We are not in favour of mark-to-market valuation concepts, such as the elimination of smoothing techniques, which have traditionally been an accepted method to actuarially recognize the long-term nature of pension plans, and have served the pension industry well. Indeed, as so clearly stated by Professor Arthurs in Chapter Four of his Report: "There are good reasons for smoothing. It acknowledges the long-term nature of the obligation and avoids contributions being subjected to sudden and extreme changes". Therefore, while we are strongly opposed to recommendations that would eliminate this ability to smooth assets over a reasonable period of time, we are in favour of congruent asset and liability smoothing (as is presently required) as well as a standard to maintain the particular smoothing technique selected over a minimum period of time, such as five years, to avoid cherry-picking. In addition, it is still important to measure and report on solvency or wind up on an unsmoothed basis for transparency and disclosure. Professor Arthurs even succinctly stated in Chapter 4 that: the pension promise is made over decades; factors that determine pension promises are constantly changing; the cost of paying for them is highly volatile
But accounting rules, mark-to-market, increasing volatility, and the impact on company balance sheets have affected plan sponsors to a great extent, and discouraged DB plans. So we are somewhat perplexed when Professor Arthurs recommends eliminating the ability to smooth assets (and liabilities) in a solvency valuation. The ability to smooth for purposes of solvency funding is particularly evident in a crisis such as we are currently facing.
The Report essentially establishes two sets of rules—one for plans that have a jointly-sponsored structure and one for those that do not—with the jointly-sponsored plans being afforded greater flexibility. However, the harsh treatment afforded to DB SEPPs in the report will violate an important principle that is, creating a voluntary environment that encourages the formation and maintenance of DB plans. In fact, we believe the DB SEPP treatment would do the opposite and move our system to one that is polarized between those employers who may reluctantly move to a jointly-sponsored plan, if available to them, and those who will abandon DB plans altogether.
This state of affairs would resemble the current situation in which DB plan sponsors are persistently moving to Defined Contribution (DC) or other money-purchase plans due to the current regulatory environment.
We agree that some different rules would be appropriate for DB SEPPs versus JGTBPPs.
For MEPPs and JSPPs, we are in general agreement with the direction of the Report. That is, these plans are unique, should be governed differently, and should be subject to more flexible funding rules. Therefore, we support Recommendations 4–8 to 4–12.
For DB SEPPs, we believe in the general principle in which benefit security is paramount, together with an environment in which plan sponsors are willing and able to fund the plan so as to increase benefit security. Inherent to this ideal, we believe a new construct known as a Pension Security Trust or Fund (PSF) (as first suggested by the Canadian Institute of Actuaries and endorsed in the ABC JEPP Report) needs to be introduced—a separate sub-trust that would hold solvency contributions made above and beyond going concern requirements, where the plan sponsor would have clear entitlement to these assets should they be in excess of the requirements of a fully solvent plan, including some allowance for margin. Using this new vehicle, plan sponsors will be much more amenable to funding at a level to guarantee benefit security, in the knowledge that if those assets should prove to be excessive to secure the promise, they would have access to those over-contributions either on an ongoing basis or in a wind up situation. The "pension deal" from the sponsor's perspective is typically to provide a benefit promise to plan participants, not a right to all of the assets in the fund. We are also in favour of permitting solvency contribution requirements that can be foregone provided the plan sponsor either secures a letter of credit (as discussed in Recommendation 4–22) or pledges assets in lieu of funding (as discussed in Recommendation 4–23).
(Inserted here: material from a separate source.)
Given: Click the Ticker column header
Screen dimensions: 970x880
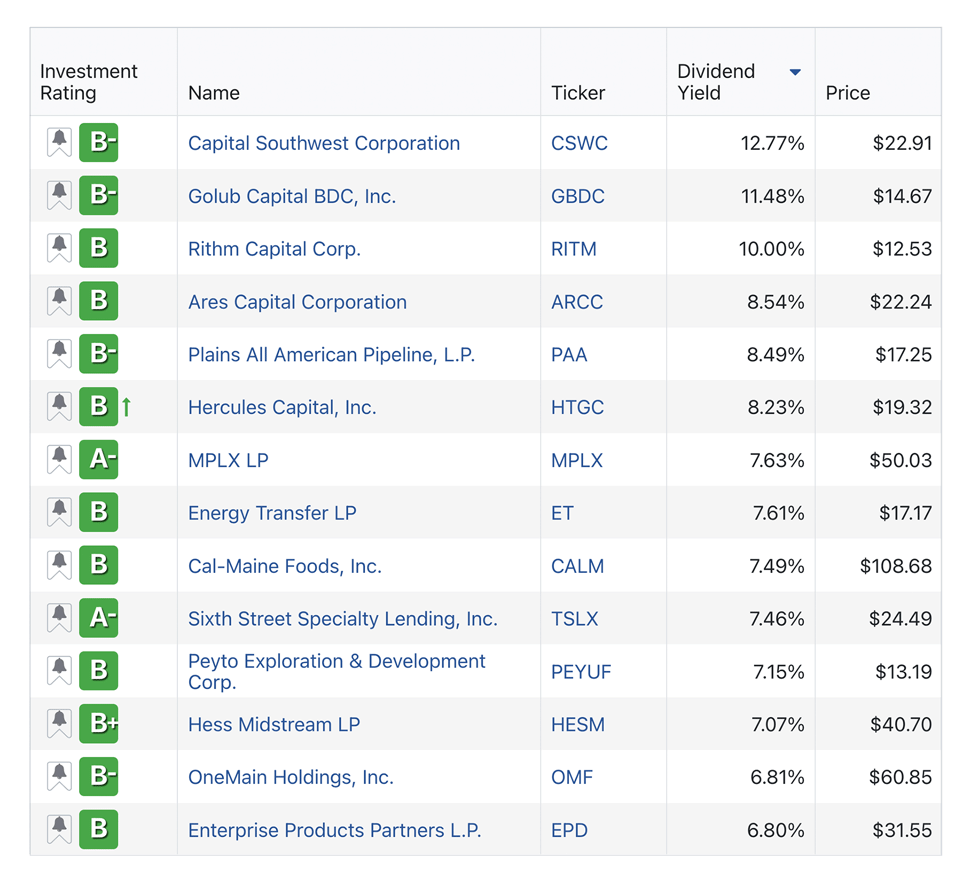Looking at the screenshot, I should coord(578,93).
One exception to this principle of benefit security, in our view, is the indexation benefit for purposes of solvency funding as described in the second section below.
There are several Recommendations in the Report that we can support, such as:
However, we cannot support the following Recommendations:
Many of the pension arrangements covering Ontario workers were established many years ago when the Ontario economy and employment trends were in very different circumstances. Similarly, the pension rules were also established at a time when current economic realities were not contemplated. The Report identifies two main shortcomings in the current system that hinder the ability of DB plans to adapt to current conditions:
In general, we accept many of the Commission's recommendations in modernizing the system to address these two key shortcomings. As described in the Report, the current system of transaction approval is far too lengthy and cumbersome. While we agree with Recommendation 5–1 to look into the causes of the delays associated with transaction approvals, we think this should go further and look for ways to either provide more discretion in the hands of the regulatory staff to rule on certain issues and/or make the process more prescriptive so that the need for meticulous regulatory review is reduced or eliminated.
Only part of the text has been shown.